**INSTRUCTIONS FOR THE TASK**
Every line of the data is to be reproduced exactly.

**RECORD EXCERPTS**

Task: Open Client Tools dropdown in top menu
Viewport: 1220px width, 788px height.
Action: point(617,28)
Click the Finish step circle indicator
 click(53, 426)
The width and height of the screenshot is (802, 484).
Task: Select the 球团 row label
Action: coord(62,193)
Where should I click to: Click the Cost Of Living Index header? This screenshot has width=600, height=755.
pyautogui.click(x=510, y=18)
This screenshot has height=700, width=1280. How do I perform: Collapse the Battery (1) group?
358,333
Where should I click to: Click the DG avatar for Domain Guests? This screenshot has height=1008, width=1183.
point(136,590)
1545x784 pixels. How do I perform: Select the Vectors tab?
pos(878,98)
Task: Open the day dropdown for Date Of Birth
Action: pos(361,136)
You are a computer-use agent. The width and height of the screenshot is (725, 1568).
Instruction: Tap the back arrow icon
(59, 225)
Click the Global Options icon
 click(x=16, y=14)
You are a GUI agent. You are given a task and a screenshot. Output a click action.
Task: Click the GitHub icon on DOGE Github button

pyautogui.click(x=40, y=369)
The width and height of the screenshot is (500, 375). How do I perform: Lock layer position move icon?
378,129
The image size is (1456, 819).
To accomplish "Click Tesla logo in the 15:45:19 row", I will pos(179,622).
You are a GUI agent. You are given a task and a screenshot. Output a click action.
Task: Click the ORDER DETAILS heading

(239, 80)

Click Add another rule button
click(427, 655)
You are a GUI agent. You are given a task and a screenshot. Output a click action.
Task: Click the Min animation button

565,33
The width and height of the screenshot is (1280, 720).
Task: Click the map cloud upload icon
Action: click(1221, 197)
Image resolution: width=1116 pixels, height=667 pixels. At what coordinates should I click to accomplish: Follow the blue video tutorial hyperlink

**RESPONSE AREA**
Task: Open Client Tools dropdown in top menu
Viewport: 1220px width, 788px height.
Action: point(617,28)
Click the Finish step circle indicator
 click(53, 426)
The width and height of the screenshot is (802, 484).
Task: Select the 球团 row label
Action: coord(62,193)
Where should I click to: Click the Cost Of Living Index header? This screenshot has width=600, height=755.
pyautogui.click(x=510, y=18)
This screenshot has height=700, width=1280. How do I perform: Collapse the Battery (1) group?
358,333
Where should I click to: Click the DG avatar for Domain Guests? This screenshot has height=1008, width=1183.
point(136,590)
1545x784 pixels. How do I perform: Select the Vectors tab?
pos(878,98)
Task: Open the day dropdown for Date Of Birth
Action: pos(361,136)
You are a computer-use agent. The width and height of the screenshot is (725, 1568).
Instruction: Tap the back arrow icon
(59, 225)
Click the Global Options icon
 click(x=16, y=14)
You are a GUI agent. You are given a task and a screenshot. Output a click action.
Task: Click the GitHub icon on DOGE Github button

pyautogui.click(x=40, y=369)
The width and height of the screenshot is (500, 375). How do I perform: Lock layer position move icon?
378,129
The image size is (1456, 819).
To accomplish "Click Tesla logo in the 15:45:19 row", I will pos(179,622).
You are a GUI agent. You are given a task and a screenshot. Output a click action.
Task: Click the ORDER DETAILS heading

(239, 80)

Click Add another rule button
click(427, 655)
You are a GUI agent. You are given a task and a screenshot. Output a click action.
Task: Click the Min animation button

565,33
The width and height of the screenshot is (1280, 720).
Task: Click the map cloud upload icon
Action: click(1221, 197)
Image resolution: width=1116 pixels, height=667 pixels. At what coordinates should I click to accomplish: Follow the blue video tutorial hyperlink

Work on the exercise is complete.